-- Extracted entries follows --

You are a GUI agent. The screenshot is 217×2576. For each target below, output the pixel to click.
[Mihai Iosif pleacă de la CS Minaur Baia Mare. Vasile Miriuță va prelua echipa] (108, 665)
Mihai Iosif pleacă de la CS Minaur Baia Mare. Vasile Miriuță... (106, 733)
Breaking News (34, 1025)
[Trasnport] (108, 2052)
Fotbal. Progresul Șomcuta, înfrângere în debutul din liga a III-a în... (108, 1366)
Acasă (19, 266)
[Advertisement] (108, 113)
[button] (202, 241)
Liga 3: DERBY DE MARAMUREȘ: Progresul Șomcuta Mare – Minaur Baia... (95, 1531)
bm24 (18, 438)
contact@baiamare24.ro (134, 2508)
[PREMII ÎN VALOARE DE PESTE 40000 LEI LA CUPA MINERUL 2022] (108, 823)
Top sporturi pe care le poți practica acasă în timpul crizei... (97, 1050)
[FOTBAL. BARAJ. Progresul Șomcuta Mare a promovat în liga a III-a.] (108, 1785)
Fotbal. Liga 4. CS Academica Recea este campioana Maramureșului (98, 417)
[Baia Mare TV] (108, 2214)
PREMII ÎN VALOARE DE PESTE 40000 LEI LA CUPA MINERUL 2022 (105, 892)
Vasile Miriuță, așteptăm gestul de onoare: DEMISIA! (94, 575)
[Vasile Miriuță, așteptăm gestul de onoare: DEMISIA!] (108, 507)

-- Extracted entries concluded --

What to produce - Reproduce, please, every line of the records above without alteration.

Answer below -
You are a GUI agent. The screenshot is 217×2576. For each target below, output the pixel to click.
[Mihai Iosif pleacă de la CS Minaur Baia Mare. Vasile Miriuță va prelua echipa] (108, 665)
Mihai Iosif pleacă de la CS Minaur Baia Mare. Vasile Miriuță... (106, 733)
Breaking News (34, 1025)
[Trasnport] (108, 2052)
Fotbal. Progresul Șomcuta, înfrângere în debutul din liga a III-a în... (108, 1366)
Acasă (19, 266)
[Advertisement] (108, 113)
[button] (202, 241)
Liga 3: DERBY DE MARAMUREȘ: Progresul Șomcuta Mare – Minaur Baia... (95, 1531)
bm24 (18, 438)
contact@baiamare24.ro (134, 2508)
[PREMII ÎN VALOARE DE PESTE 40000 LEI LA CUPA MINERUL 2022] (108, 823)
Top sporturi pe care le poți practica acasă în timpul crizei... (97, 1050)
[FOTBAL. BARAJ. Progresul Șomcuta Mare a promovat în liga a III-a.] (108, 1785)
Fotbal. Liga 4. CS Academica Recea este campioana Maramureșului (98, 417)
[Baia Mare TV] (108, 2214)
PREMII ÎN VALOARE DE PESTE 40000 LEI LA CUPA MINERUL 2022 (105, 892)
Vasile Miriuță, așteptăm gestul de onoare: DEMISIA! (94, 575)
[Vasile Miriuță, așteptăm gestul de onoare: DEMISIA!] (108, 507)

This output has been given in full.